Stored data:
# # # # #
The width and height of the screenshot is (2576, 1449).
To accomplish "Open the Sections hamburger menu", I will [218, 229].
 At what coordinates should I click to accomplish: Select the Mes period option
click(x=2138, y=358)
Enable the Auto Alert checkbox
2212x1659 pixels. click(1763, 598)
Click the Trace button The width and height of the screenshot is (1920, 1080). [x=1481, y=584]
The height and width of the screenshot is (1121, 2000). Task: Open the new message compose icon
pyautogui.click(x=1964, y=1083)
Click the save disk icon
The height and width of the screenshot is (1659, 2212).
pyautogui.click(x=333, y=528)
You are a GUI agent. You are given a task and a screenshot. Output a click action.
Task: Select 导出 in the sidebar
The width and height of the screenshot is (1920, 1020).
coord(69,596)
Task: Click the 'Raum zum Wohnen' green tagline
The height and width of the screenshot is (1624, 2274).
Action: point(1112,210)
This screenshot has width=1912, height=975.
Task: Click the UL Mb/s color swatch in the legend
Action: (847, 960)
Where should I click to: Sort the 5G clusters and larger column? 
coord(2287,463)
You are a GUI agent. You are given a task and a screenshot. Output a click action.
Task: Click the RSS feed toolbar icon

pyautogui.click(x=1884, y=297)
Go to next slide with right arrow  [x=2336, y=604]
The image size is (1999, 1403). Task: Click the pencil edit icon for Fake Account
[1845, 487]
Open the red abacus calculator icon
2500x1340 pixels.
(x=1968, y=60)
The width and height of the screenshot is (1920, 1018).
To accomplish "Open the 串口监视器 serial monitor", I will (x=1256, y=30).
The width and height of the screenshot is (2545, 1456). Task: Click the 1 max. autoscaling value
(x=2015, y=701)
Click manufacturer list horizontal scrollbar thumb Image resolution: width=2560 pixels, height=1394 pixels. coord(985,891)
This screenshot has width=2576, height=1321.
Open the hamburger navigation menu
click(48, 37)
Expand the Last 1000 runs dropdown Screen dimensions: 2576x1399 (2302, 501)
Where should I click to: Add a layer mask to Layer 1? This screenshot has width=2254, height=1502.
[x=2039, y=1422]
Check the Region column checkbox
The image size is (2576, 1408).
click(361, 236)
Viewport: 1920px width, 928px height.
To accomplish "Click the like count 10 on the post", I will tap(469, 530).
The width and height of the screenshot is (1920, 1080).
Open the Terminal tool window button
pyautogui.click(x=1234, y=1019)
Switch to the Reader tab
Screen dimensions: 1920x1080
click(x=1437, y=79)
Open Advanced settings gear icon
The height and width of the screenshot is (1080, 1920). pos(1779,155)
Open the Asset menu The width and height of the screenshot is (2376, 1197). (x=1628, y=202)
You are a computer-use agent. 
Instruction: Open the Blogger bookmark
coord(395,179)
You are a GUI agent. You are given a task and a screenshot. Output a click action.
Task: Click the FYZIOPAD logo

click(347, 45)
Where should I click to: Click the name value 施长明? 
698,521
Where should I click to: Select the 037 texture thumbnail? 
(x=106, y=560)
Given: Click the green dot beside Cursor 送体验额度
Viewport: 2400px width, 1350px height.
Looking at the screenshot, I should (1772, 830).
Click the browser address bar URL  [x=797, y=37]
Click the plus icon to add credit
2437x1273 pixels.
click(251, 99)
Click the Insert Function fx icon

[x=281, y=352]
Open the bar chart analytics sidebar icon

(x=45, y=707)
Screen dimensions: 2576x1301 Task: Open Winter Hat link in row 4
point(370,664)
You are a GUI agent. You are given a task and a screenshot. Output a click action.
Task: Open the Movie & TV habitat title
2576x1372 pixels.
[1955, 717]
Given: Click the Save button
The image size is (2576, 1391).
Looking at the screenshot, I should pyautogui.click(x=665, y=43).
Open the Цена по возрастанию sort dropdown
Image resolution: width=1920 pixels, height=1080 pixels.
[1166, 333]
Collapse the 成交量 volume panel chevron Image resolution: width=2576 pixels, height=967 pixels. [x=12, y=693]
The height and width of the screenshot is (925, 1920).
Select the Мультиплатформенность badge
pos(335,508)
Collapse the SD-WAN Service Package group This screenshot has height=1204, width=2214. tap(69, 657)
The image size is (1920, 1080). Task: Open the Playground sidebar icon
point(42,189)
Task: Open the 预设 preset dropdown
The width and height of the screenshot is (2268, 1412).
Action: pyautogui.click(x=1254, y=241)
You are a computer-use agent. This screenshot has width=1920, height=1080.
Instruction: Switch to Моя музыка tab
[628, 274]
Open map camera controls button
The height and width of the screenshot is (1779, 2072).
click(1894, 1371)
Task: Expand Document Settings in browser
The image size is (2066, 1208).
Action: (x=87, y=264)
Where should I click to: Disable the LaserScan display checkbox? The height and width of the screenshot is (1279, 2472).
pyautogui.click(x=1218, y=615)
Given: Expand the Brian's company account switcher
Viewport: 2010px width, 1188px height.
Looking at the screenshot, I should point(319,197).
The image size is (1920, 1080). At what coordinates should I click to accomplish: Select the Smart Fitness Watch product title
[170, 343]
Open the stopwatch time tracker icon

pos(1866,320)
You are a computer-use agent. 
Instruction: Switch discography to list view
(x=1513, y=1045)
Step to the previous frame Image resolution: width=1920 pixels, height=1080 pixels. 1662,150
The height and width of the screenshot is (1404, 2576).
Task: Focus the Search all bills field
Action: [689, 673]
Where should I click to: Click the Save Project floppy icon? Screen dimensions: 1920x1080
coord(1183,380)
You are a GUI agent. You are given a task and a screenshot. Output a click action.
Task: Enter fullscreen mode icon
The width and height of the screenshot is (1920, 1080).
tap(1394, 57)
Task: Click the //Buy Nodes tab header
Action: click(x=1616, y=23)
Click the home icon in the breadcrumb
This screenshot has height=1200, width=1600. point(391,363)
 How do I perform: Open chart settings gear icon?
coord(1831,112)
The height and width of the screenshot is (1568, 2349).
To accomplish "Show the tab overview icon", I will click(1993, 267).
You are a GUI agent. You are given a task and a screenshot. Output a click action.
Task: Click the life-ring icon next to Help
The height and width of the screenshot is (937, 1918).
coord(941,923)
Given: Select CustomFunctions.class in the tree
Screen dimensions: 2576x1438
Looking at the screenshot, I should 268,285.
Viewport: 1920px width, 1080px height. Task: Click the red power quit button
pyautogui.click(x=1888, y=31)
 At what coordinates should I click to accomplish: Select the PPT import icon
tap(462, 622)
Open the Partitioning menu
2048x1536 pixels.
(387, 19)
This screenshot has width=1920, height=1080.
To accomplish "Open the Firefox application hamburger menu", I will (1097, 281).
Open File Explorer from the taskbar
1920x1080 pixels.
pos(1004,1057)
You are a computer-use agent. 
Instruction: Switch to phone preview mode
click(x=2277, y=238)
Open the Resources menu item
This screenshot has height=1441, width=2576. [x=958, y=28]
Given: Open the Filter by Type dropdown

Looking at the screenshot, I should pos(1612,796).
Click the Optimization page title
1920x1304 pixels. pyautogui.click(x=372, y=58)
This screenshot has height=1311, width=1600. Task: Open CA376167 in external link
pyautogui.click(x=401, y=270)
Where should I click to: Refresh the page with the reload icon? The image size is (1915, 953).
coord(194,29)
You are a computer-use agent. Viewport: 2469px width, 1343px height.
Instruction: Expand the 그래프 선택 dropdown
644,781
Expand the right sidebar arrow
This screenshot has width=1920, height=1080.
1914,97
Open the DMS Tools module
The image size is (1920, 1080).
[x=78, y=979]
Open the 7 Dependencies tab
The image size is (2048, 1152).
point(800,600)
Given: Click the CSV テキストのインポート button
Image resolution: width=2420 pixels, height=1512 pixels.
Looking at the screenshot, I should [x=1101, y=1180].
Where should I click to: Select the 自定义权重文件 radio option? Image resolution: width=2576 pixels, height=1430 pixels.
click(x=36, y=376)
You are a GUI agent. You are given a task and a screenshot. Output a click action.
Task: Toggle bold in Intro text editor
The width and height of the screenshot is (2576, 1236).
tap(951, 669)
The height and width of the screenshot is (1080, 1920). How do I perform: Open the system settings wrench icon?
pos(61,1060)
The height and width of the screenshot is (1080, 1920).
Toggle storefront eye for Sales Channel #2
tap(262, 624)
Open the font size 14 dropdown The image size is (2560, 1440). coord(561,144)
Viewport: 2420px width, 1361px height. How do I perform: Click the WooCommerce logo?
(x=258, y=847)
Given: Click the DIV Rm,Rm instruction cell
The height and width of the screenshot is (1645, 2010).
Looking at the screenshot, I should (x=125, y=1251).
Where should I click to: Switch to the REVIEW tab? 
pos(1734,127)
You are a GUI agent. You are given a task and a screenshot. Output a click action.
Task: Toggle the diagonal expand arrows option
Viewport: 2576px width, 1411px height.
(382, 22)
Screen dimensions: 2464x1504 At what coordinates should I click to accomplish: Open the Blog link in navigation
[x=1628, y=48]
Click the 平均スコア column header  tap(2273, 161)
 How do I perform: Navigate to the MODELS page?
# # # # #
_PROBLEM DETAILS_.
Please make your reply exactly the lines from the one containing "Screen dimensions: 2464x1504" through the end of the entries above, and nothing more.

_SOLUTION TO THE EXERCISE_.
Screen dimensions: 2464x1504 At what coordinates should I click to accomplish: Open the Blog link in navigation
[x=1628, y=48]
Click the 平均スコア column header  tap(2273, 161)
 How do I perform: Navigate to the MODELS page?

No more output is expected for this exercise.